The DOT released derailment projections in an August 2014 issue of the Federal Register in which it presents a high end risk assessment for derailment of crude oil shipments at 5 to 15 events between 2015 and 2034. The assessment includes 10 additional events in the same time frame of “higher consequences.” These higher consequences total up to environmental damages, injuries and deaths costing between $1.15 and $5.75 billion for a single event.

A July 2013 oil train derailment in Lac-Megantic,Ontario, resulted in 47 deaths and clean-up costs were estimated at over $180 million. The railroad, Montreal, Maine and Atlantic Railway folded because it was only carrying $25 million in liability insurance, leaving Canadians responsible for financing the costs.
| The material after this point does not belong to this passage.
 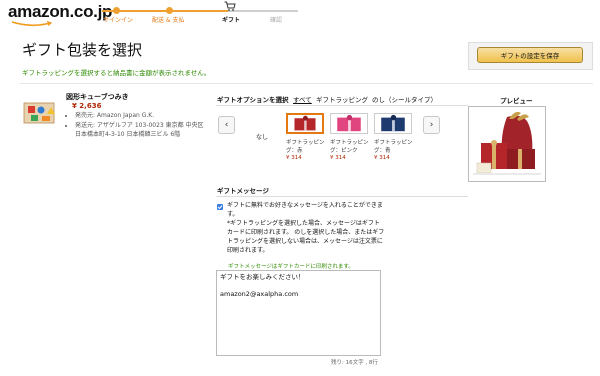 I want to click on header-divider, so click(x=306, y=84).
A draft of the Phillips 66 environmental impact report (EIR) is available for public view on the web site for the San Luis Obispo County Planning Department. The final EIR may be released in early 2016 and public hearings can start as soon as on month after that release. Opposition to oil trains is growing in San Luis Obispo county and across the state as well as in the Pacific Northwest and across the nation.

Kean and Perkins are making presentations at the San Miguel School Board meeting at 6:30 on Nov. 12, and to the Templeton School Board meeting at 6 p.m. on Dec. 10.